===== MATERIAL FOR THIS EXERCISE =====

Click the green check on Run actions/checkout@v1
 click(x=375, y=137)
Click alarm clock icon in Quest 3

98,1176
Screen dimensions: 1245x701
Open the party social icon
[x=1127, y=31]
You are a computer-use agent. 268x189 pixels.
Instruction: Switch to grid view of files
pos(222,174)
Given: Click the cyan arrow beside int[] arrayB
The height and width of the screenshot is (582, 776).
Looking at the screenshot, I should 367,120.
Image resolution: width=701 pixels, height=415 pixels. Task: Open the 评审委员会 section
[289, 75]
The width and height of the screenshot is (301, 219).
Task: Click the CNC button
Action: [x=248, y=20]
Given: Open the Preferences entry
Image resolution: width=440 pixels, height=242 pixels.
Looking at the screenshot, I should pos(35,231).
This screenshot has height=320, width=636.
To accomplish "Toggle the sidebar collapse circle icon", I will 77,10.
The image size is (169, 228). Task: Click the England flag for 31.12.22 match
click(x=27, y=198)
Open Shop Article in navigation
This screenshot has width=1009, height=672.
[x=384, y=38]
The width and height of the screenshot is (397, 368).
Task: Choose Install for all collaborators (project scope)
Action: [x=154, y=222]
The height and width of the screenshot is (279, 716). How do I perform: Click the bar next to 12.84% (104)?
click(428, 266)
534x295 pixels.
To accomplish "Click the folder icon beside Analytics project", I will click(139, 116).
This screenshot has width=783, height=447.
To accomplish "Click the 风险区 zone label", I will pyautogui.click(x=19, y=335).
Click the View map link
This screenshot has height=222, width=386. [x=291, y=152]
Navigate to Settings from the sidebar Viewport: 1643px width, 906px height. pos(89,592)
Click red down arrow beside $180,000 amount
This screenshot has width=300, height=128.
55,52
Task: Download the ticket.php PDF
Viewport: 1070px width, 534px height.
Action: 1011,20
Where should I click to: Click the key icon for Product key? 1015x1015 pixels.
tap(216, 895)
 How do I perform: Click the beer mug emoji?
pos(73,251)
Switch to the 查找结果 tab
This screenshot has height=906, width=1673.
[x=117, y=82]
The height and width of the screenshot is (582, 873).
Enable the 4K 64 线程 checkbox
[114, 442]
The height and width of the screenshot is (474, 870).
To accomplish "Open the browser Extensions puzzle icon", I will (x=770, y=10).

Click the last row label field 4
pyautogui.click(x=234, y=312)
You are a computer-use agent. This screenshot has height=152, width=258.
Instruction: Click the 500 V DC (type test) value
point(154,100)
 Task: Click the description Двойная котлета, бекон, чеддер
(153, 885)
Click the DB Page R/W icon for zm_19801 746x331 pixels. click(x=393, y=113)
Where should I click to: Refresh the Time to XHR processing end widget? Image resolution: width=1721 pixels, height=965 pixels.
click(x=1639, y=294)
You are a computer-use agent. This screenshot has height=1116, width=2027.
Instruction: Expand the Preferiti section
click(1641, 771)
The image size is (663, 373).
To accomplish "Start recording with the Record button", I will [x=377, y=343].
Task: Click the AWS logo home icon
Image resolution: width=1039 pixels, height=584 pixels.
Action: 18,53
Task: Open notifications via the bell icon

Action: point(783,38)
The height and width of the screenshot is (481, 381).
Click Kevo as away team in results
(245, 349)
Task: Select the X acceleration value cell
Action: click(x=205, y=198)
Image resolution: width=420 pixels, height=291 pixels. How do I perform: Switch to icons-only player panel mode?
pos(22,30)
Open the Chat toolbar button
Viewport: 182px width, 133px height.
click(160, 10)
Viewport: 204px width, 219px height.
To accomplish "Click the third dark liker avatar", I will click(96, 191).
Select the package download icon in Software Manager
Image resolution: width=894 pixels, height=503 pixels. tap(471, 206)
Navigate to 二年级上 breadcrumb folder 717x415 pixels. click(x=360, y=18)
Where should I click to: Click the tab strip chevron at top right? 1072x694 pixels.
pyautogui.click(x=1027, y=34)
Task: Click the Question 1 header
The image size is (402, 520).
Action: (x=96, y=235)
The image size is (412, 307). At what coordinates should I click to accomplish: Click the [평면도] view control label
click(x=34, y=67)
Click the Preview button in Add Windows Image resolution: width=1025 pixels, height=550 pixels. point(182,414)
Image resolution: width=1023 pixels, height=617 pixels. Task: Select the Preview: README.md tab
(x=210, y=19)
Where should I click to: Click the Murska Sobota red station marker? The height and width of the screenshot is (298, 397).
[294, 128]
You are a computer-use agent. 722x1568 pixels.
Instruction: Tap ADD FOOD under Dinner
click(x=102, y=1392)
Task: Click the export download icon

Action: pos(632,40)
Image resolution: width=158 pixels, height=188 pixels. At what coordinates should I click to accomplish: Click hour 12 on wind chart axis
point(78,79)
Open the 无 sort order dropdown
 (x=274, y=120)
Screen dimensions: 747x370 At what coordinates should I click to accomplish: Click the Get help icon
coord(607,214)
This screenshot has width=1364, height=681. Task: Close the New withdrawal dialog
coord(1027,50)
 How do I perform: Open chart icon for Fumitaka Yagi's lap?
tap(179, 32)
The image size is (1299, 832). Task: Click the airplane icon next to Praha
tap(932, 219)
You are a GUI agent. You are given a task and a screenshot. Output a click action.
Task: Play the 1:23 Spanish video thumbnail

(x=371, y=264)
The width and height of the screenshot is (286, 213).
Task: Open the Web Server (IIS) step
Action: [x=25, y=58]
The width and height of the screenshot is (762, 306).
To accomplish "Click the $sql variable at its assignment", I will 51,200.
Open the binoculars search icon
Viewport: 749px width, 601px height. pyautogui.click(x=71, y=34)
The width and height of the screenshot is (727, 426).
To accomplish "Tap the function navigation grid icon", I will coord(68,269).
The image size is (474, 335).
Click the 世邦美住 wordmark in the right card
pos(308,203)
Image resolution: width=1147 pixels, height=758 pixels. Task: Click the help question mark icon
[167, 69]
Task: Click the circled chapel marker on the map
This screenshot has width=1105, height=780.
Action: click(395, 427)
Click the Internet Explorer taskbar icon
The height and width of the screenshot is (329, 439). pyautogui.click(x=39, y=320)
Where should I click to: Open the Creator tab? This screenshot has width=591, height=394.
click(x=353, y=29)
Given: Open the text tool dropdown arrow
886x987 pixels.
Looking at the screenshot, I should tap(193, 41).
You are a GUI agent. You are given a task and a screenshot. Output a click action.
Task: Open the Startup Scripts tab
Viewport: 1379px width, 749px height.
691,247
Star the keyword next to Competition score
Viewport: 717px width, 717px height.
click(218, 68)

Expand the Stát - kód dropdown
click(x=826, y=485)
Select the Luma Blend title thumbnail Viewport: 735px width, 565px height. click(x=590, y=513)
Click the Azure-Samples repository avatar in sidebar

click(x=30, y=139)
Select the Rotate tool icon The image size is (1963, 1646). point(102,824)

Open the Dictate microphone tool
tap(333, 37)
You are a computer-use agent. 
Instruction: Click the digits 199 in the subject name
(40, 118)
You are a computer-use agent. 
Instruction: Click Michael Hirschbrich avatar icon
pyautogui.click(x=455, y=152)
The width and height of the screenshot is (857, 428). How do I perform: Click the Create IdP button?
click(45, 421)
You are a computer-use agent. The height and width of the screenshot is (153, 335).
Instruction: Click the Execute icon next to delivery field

=====

* TASK INSTRUCTIONS *
Copy all the items above word for word.

* OUTPUT *
Click the green check on Run actions/checkout@v1
 click(x=375, y=137)
Click alarm clock icon in Quest 3

98,1176
Screen dimensions: 1245x701
Open the party social icon
[x=1127, y=31]
You are a computer-use agent. 268x189 pixels.
Instruction: Switch to grid view of files
pos(222,174)
Given: Click the cyan arrow beside int[] arrayB
The height and width of the screenshot is (582, 776).
Looking at the screenshot, I should 367,120.
Image resolution: width=701 pixels, height=415 pixels. Task: Open the 评审委员会 section
[289, 75]
The width and height of the screenshot is (301, 219).
Task: Click the CNC button
Action: [x=248, y=20]
Given: Open the Preferences entry
Image resolution: width=440 pixels, height=242 pixels.
Looking at the screenshot, I should pos(35,231).
This screenshot has height=320, width=636.
To accomplish "Toggle the sidebar collapse circle icon", I will 77,10.
The image size is (169, 228). Task: Click the England flag for 31.12.22 match
click(x=27, y=198)
Open Shop Article in navigation
This screenshot has width=1009, height=672.
[x=384, y=38]
The width and height of the screenshot is (397, 368).
Task: Choose Install for all collaborators (project scope)
Action: [x=154, y=222]
The height and width of the screenshot is (279, 716). How do I perform: Click the bar next to 12.84% (104)?
click(428, 266)
534x295 pixels.
To accomplish "Click the folder icon beside Analytics project", I will click(139, 116).
This screenshot has width=783, height=447.
To accomplish "Click the 风险区 zone label", I will pyautogui.click(x=19, y=335).
Click the View map link
This screenshot has height=222, width=386. [x=291, y=152]
Navigate to Settings from the sidebar Viewport: 1643px width, 906px height. pos(89,592)
Click red down arrow beside $180,000 amount
This screenshot has width=300, height=128.
55,52
Task: Download the ticket.php PDF
Viewport: 1070px width, 534px height.
Action: 1011,20
Where should I click to: Click the key icon for Product key? 1015x1015 pixels.
tap(216, 895)
 How do I perform: Click the beer mug emoji?
pos(73,251)
Switch to the 查找结果 tab
This screenshot has height=906, width=1673.
[x=117, y=82]
The height and width of the screenshot is (582, 873).
Enable the 4K 64 线程 checkbox
[114, 442]
The height and width of the screenshot is (474, 870).
To accomplish "Open the browser Extensions puzzle icon", I will (x=770, y=10).

Click the last row label field 4
pyautogui.click(x=234, y=312)
You are a computer-use agent. This screenshot has height=152, width=258.
Instruction: Click the 500 V DC (type test) value
point(154,100)
 Task: Click the description Двойная котлета, бекон, чеддер
(153, 885)
Click the DB Page R/W icon for zm_19801 746x331 pixels. click(x=393, y=113)
Where should I click to: Refresh the Time to XHR processing end widget? Image resolution: width=1721 pixels, height=965 pixels.
click(x=1639, y=294)
You are a computer-use agent. This screenshot has height=1116, width=2027.
Instruction: Expand the Preferiti section
click(1641, 771)
The image size is (663, 373).
To accomplish "Start recording with the Record button", I will [x=377, y=343].
Task: Click the AWS logo home icon
Image resolution: width=1039 pixels, height=584 pixels.
Action: 18,53
Task: Open notifications via the bell icon

Action: point(783,38)
The height and width of the screenshot is (481, 381).
Click Kevo as away team in results
(245, 349)
Task: Select the X acceleration value cell
Action: click(x=205, y=198)
Image resolution: width=420 pixels, height=291 pixels. How do I perform: Switch to icons-only player panel mode?
pos(22,30)
Open the Chat toolbar button
Viewport: 182px width, 133px height.
click(160, 10)
Viewport: 204px width, 219px height.
To accomplish "Click the third dark liker avatar", I will click(96, 191).
Select the package download icon in Software Manager
Image resolution: width=894 pixels, height=503 pixels. tap(471, 206)
Navigate to 二年级上 breadcrumb folder 717x415 pixels. click(x=360, y=18)
Where should I click to: Click the tab strip chevron at top right? 1072x694 pixels.
pyautogui.click(x=1027, y=34)
Task: Click the Question 1 header
The image size is (402, 520).
Action: (x=96, y=235)
The image size is (412, 307). At what coordinates should I click to accomplish: Click the [평면도] view control label
click(x=34, y=67)
Click the Preview button in Add Windows Image resolution: width=1025 pixels, height=550 pixels. point(182,414)
Image resolution: width=1023 pixels, height=617 pixels. Task: Select the Preview: README.md tab
(x=210, y=19)
Where should I click to: Click the Murska Sobota red station marker? The height and width of the screenshot is (298, 397).
[294, 128]
You are a computer-use agent. 722x1568 pixels.
Instruction: Tap ADD FOOD under Dinner
click(x=102, y=1392)
Task: Click the export download icon

Action: pos(632,40)
Image resolution: width=158 pixels, height=188 pixels. At what coordinates should I click to accomplish: Click hour 12 on wind chart axis
point(78,79)
Open the 无 sort order dropdown
 (x=274, y=120)
Screen dimensions: 747x370 At what coordinates should I click to accomplish: Click the Get help icon
coord(607,214)
This screenshot has width=1364, height=681. Task: Close the New withdrawal dialog
coord(1027,50)
 How do I perform: Open chart icon for Fumitaka Yagi's lap?
tap(179, 32)
The image size is (1299, 832). Task: Click the airplane icon next to Praha
tap(932, 219)
You are a GUI agent. You are given a task and a screenshot. Output a click action.
Task: Play the 1:23 Spanish video thumbnail

(x=371, y=264)
The width and height of the screenshot is (286, 213).
Task: Open the Web Server (IIS) step
Action: [x=25, y=58]
The width and height of the screenshot is (762, 306).
To accomplish "Click the $sql variable at its assignment", I will 51,200.
Open the binoculars search icon
Viewport: 749px width, 601px height. pyautogui.click(x=71, y=34)
The width and height of the screenshot is (727, 426).
To accomplish "Tap the function navigation grid icon", I will coord(68,269).
The image size is (474, 335).
Click the 世邦美住 wordmark in the right card
pos(308,203)
Image resolution: width=1147 pixels, height=758 pixels. Task: Click the help question mark icon
[167, 69]
Task: Click the circled chapel marker on the map
This screenshot has width=1105, height=780.
Action: click(395, 427)
Click the Internet Explorer taskbar icon
The height and width of the screenshot is (329, 439). pyautogui.click(x=39, y=320)
Where should I click to: Open the Creator tab? This screenshot has width=591, height=394.
click(x=353, y=29)
Given: Open the text tool dropdown arrow
886x987 pixels.
Looking at the screenshot, I should tap(193, 41).
You are a GUI agent. You are given a task and a screenshot. Output a click action.
Task: Open the Startup Scripts tab
Viewport: 1379px width, 749px height.
691,247
Star the keyword next to Competition score
Viewport: 717px width, 717px height.
click(218, 68)

Expand the Stát - kód dropdown
click(x=826, y=485)
Select the Luma Blend title thumbnail Viewport: 735px width, 565px height. click(x=590, y=513)
Click the Azure-Samples repository avatar in sidebar

click(x=30, y=139)
Select the Rotate tool icon The image size is (1963, 1646). point(102,824)

Open the Dictate microphone tool
tap(333, 37)
You are a computer-use agent. 
Instruction: Click the digits 199 in the subject name
(40, 118)
You are a computer-use agent. 
Instruction: Click Michael Hirschbrich avatar icon
pyautogui.click(x=455, y=152)
The width and height of the screenshot is (857, 428). How do I perform: Click the Create IdP button?
click(45, 421)
You are a computer-use agent. The height and width of the screenshot is (153, 335).
Instruction: Click the Execute icon next to delivery field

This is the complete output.